• _PROBLEM_: Out of the material that follows, write out exactly the lines from the line with "You are a GUI" to the line with "Task: Click the x-axis label 50", both ends included, and no others.

• _RECORD EXTRACTS_:
- - - -

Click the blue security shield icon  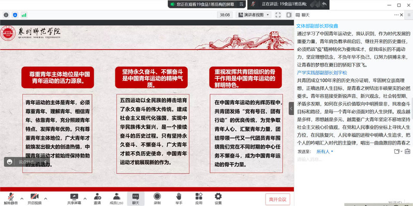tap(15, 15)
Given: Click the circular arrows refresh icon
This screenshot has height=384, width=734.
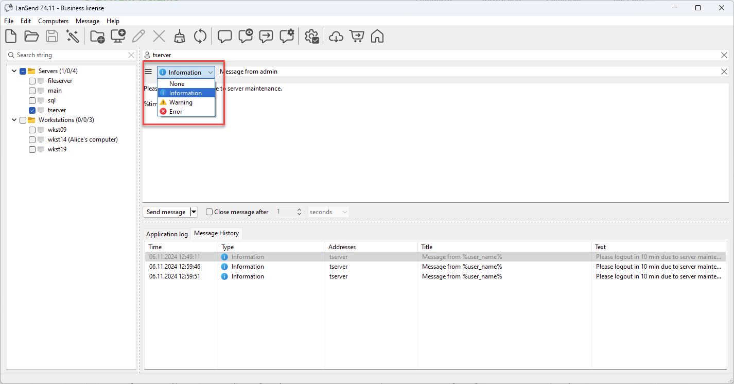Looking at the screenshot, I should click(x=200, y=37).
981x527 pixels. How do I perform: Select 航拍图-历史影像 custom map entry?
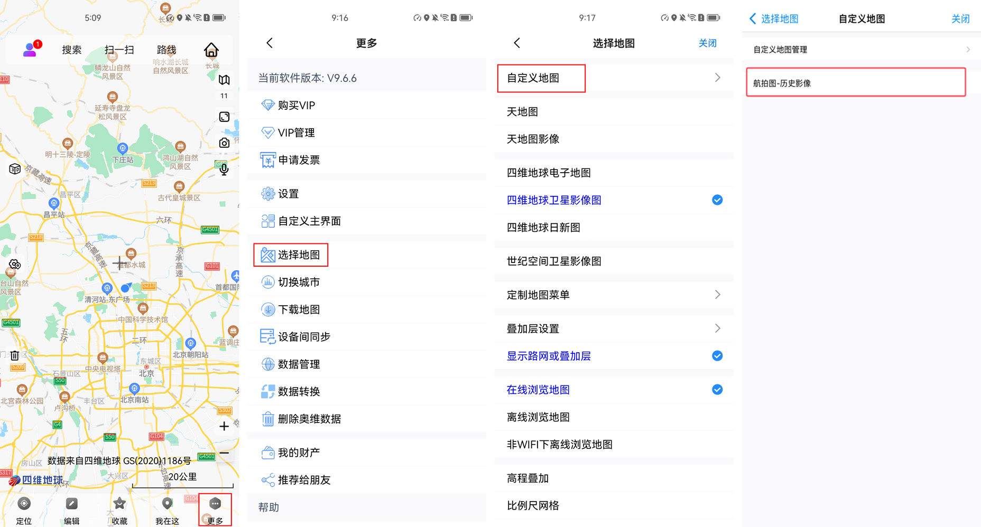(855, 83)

- - - -

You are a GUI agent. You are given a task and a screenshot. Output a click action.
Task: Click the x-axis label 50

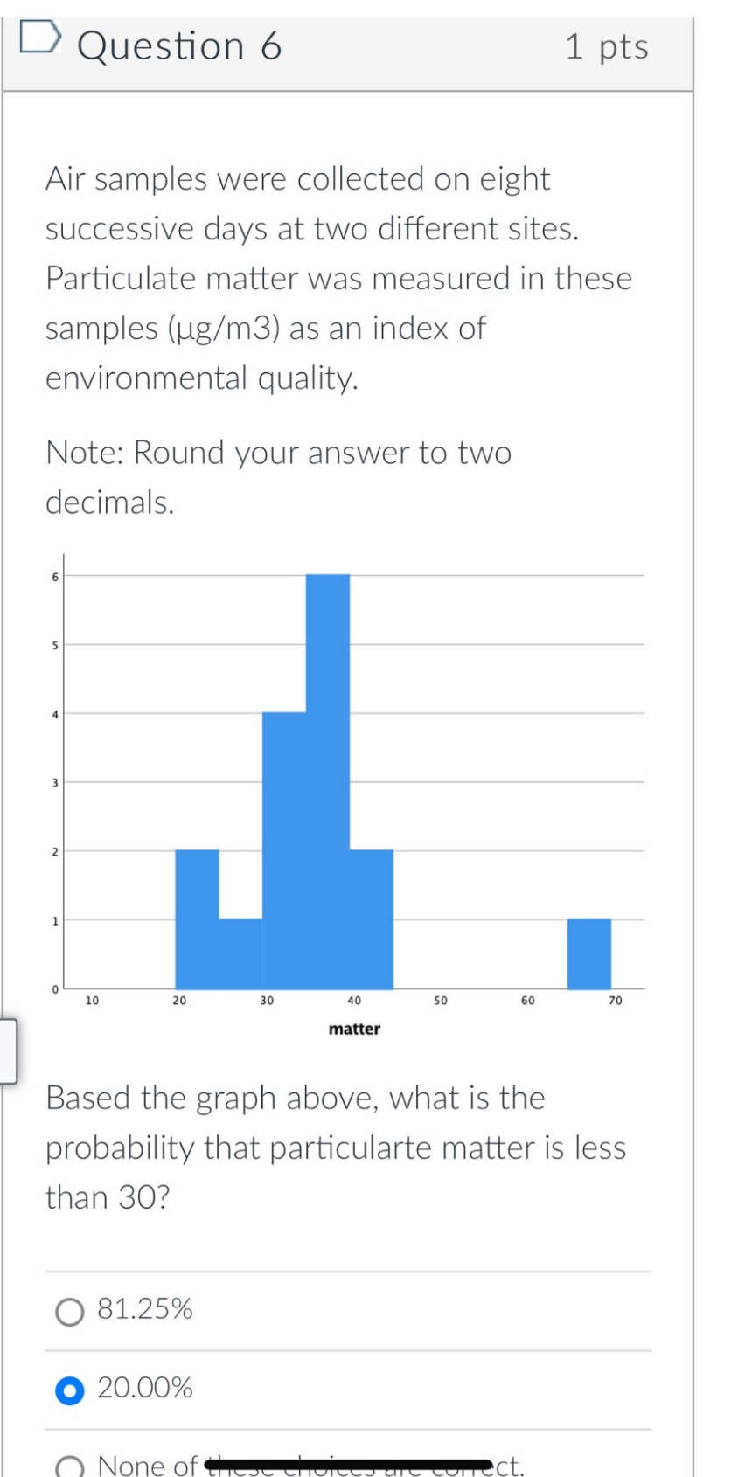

- - - -

• _OUTPUT OF THE EXERCISE_:
You are a GUI agent. You are given a task and a screenshot. Output a click action.
Task: Click the x-axis label 50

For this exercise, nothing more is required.